A new Middle East. That is what was created on Tuesday at the Israel-UAE-Bahrain normalization deal signed at the White House. It is a new Middle East because what Prime Minister Benjamin Netanyahu did with the foreign ministers of the UAE and Bahrain was to create not just a new reality that brings stability to the region against the looming threat from Iran, but it also presents the world with a new vision of what is possible. It shows what can be achieved when countries who for over 70 years failed to find common ground, come together in a show of peace, normalization and solidarity.
What the UAE and Bahrain essentially did on Tuesday was to abandon the ways of the past, which mandated a rejection of Israel, a rejection of normalization with the Jewish state and a rejection of peace.

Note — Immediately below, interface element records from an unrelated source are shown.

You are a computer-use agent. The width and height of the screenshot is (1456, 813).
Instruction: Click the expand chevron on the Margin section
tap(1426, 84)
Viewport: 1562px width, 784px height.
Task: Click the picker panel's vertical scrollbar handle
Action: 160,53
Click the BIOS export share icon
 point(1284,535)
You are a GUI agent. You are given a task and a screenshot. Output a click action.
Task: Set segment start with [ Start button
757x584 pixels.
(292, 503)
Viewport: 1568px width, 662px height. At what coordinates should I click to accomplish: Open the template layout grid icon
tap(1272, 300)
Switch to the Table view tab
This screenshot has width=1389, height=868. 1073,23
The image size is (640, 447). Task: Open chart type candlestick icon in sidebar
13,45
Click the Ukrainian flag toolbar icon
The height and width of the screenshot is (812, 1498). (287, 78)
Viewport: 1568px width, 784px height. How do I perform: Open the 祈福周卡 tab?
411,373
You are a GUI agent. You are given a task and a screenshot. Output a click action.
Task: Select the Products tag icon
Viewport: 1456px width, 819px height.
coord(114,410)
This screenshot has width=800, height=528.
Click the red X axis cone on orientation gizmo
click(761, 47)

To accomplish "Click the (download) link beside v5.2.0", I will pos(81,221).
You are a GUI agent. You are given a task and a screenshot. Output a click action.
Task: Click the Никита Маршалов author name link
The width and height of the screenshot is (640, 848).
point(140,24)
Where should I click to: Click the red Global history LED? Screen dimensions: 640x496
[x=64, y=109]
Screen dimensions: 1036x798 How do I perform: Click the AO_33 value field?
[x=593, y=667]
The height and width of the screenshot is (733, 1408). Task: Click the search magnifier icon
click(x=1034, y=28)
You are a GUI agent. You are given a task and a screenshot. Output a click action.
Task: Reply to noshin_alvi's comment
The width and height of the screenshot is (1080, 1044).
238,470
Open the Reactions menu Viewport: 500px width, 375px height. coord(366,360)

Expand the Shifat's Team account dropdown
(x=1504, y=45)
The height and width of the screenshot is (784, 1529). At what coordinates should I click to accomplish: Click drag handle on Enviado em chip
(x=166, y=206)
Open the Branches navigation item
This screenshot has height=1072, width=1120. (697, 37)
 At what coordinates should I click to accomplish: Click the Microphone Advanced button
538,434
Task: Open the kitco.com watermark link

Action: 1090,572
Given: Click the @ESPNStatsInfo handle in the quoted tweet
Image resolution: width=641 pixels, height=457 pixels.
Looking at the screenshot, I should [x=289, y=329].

That is all Israel has ever really wanted. It never sought war, conflict or strife. When David Ben-Gurion accepted the Partition Plan of 1947, he did so knowing that the state envisioned by the United Nations would be small and hard to defend. But, if the Arabs accepted the plan too, that would create a new reality. They, of course, did not, and instead embarked on a war to try and annihilate the nascent Jewish state.But Israel didn’t want war. It tried over the years to reach deals with its neighbors. And while it took time and too much bloodshed, Jordan (after three wars) and Egypt (after four wars) eventually came around. They, too, recognized what Menachem Begin famously declared in 1977: “No more war, no more bloodshed.”